苫小牧福音教会 水草牧師のメモ

聖書というメガネで、神が造られた世界と人間とその歴史を見てみたら、という意識で書いたメモです。

神のかたちのかたち

1:15御子は、見えない神のかたちεἰκὼν τοῦ Θεοῦ)であって、すべての造られたものに先だって生れたかたである。 1:16万物は、天にあるものも地にあるものも、見えるものも見えないものも、位も主権も、支配も権威も、みな御子にあって造られたからである。これらいっさいのものは、御子によって造られ、御子のために造られたのである。 1:17彼は万物よりも先にあり、万物は彼にあって成り立っている。 」口語訳聖書

 

 使徒パウロは、創造論的な文脈の中において、「御子は見えない神のかたちεἰκὼν τοῦ Θεοῦ」であると述べている。パウロが創造について論じるときに「神のかたち」として意識する聖書箇所はどこだろう? いうまでもなく創世記1章26,27節であろう。パウロが親しんだ七十人訳旧約聖書の当該箇所は次のようになっている。
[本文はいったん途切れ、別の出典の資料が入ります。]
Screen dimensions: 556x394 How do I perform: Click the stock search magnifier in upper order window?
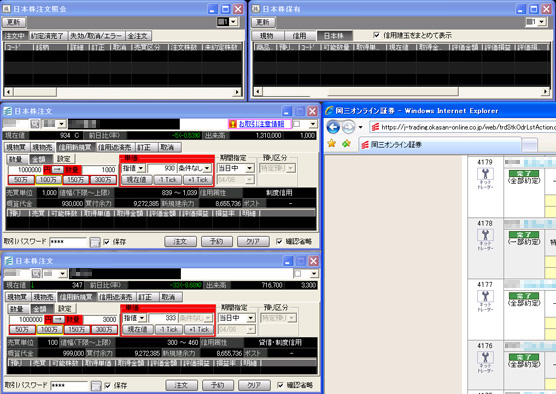[35, 124]
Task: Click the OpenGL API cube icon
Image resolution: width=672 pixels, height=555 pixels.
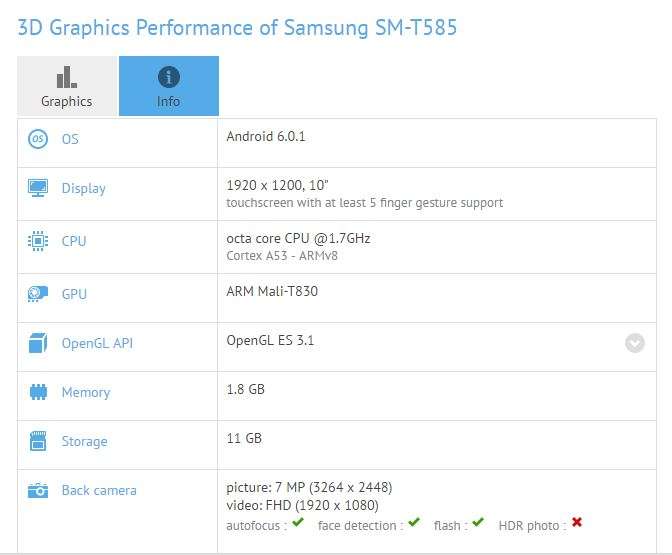Action: 38,343
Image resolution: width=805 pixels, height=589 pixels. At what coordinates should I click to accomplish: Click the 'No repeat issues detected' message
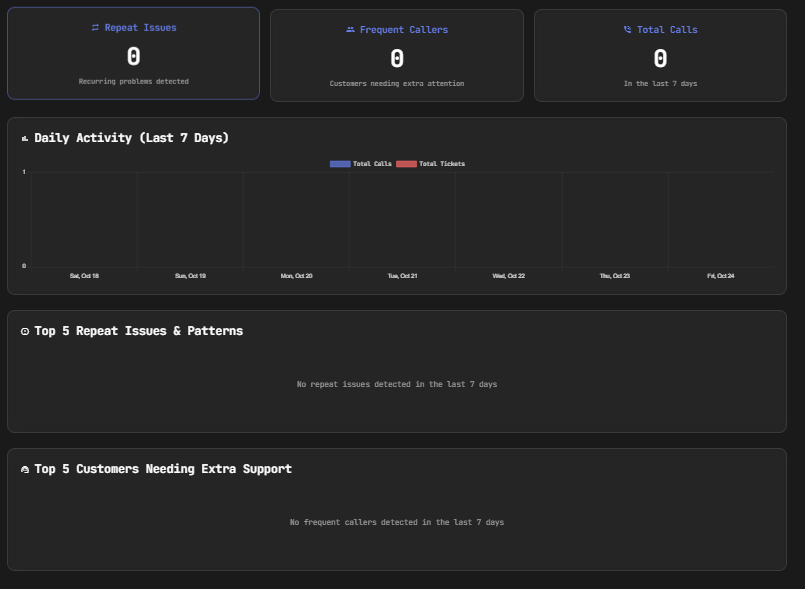click(397, 384)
26καὶ εἶπεν ὁ θεός Ποιήσωμεν ἄνθρωπον κατ᾽ εἰκόνα ἡμετέραν καὶ καθ᾽ ὁμοίωσιν· (中略) 27καὶ ἐποίησεν ὁ θεὸς τὸν ἄνθρωπον, κατ᾽ εἰκόνα θεοῦ ἐποίησεν αὐτόν· ἄρσεν καὶ θῆλυ ἐποίησεν αὐτούς.
 (26神は言った「われわれのかたちにしたがって、似るように、人を造ろう。」(中略)27そして、神は人間を造った。神のかたちにしたがって、彼を造った。男と女とに彼らを造った。:私訳)
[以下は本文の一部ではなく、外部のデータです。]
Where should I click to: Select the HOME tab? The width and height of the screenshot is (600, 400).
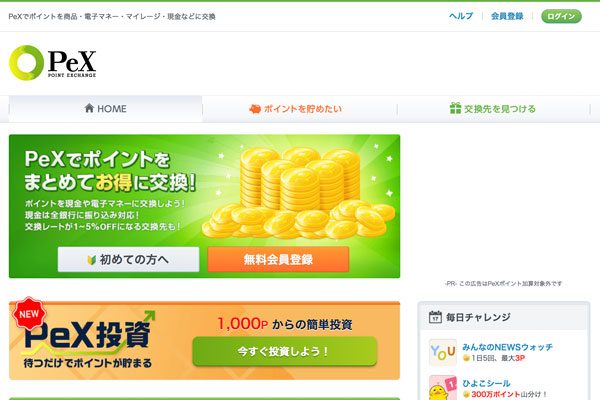(106, 109)
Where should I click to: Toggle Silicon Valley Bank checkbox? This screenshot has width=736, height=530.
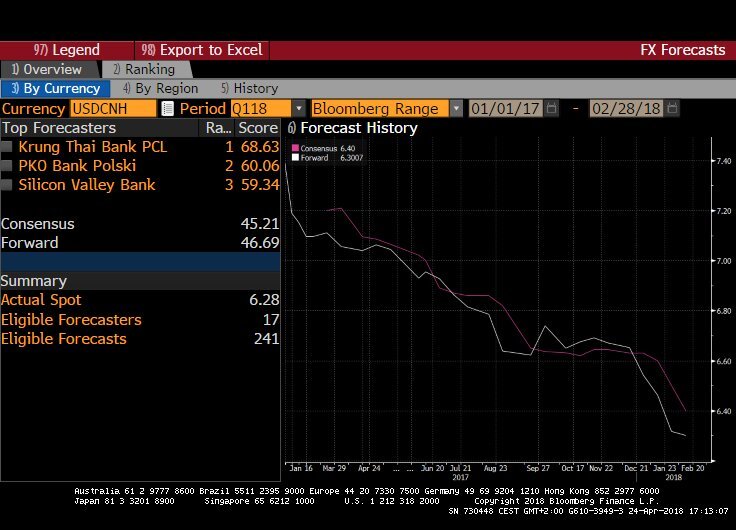point(8,185)
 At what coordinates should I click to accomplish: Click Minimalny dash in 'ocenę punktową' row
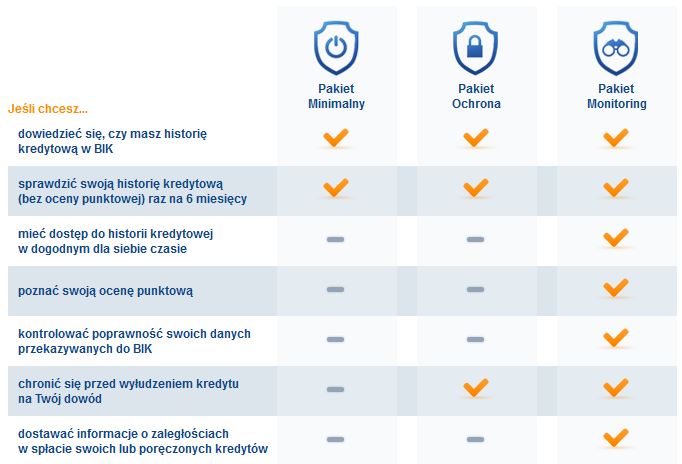pos(335,290)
  七十人訳ギリシャ語聖書の創世記1章26,27節には、「κατ᾽ εἰκόνα ἡμετέραν (われわれのかたちにしたがって)人を造ろう」「 κατ᾽ εἰκόνα θεοῦ (神のかたちにしたがって)彼を造った」とあった。つまり、七十人訳では神は人間を直接的な意味で「神のかたち」として造ったのではなく、「神のかたち」を介して人間を造られたと教えている。ヘブル語聖書本文では、「κατ᾽ εἰκόνα ἡμετέραν (われわれのかたちにしたがって)」は「ベ・ツェレム・ヌー」であり、ごく普通に訳せば「我々のかたちにおいて」という意味である。「 κατ᾽ εἰκόνα θεοῦ (神のかたちにしたがって)」は「ベ・ツェレム・エロヒーム」で、「神のかたちにおいて」という意味である。七十人訳は、ヘブル語の「べ」という前置詞を、ギリシャ語のκαταと訳したのである。
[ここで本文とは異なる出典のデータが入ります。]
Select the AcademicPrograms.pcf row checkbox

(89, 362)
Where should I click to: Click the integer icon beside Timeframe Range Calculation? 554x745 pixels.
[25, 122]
 七十人訳の創世記1章26,27節を受けて、パウロは創世記1章における「神のかたち」は実は御子なのだと理解しており、神は御子に従って、つまり、御子をモデルとして人間を創造したと言っているのである。御子が「神のかたち」であるから、人間は「神のかたちのかたち」なのである。エイレナイオス、オリゲネス、アタナシオスらは、コロサイ書に基づいて創世記の人間創造を理解している。とはいえ御子と御父はうり二つであるから、御子をモデルとして造られた人間を「神のかたち」と呼ばれることもあり、決して間違いではない。

 ただ人がもともと御子をモデルとして造られ、御子を目指して造られたということを理解していれば、我々の聖化・栄光化について述べたパウロのことばがすんなりと理解されるであろう。

主は霊である。そして、主の霊のあるところには、自由がある。わたしたちはみな、顔おおいなしに、主の栄光を鏡に映すように見つつ、栄光から栄光へと、主のかたちに変えられていく(τὴν αὐτὴν εἰκόνα μεταμορφούμεθα) 。これは霊なる主の働きによるのである。」(2コリント3:17,18 私訳)

 人は本来御子に従って御子を目指して創造されたが、アダムが堕落してしまった。だが、そんな惨めな状態に陥った人間を救うために、御子が人となって来てくださり十字架と復活をもって贖いを成し遂げてくださり、天から御霊を送ってくださった。それによって、私たちは再び本来の目的である御子を目指して変えられて行くこと、つまり聖化・栄光化の人生を歩むようになったのである。そこには自由がある。飛ぶべくして造られた鳥が飛ぶときに自由であり、泳ぐべくして造られた魚が泳ぐとき自由であるように、本来、人間は御子を目指して造られたので、御子に倣って生きるときにこそ、自由を経験するのである。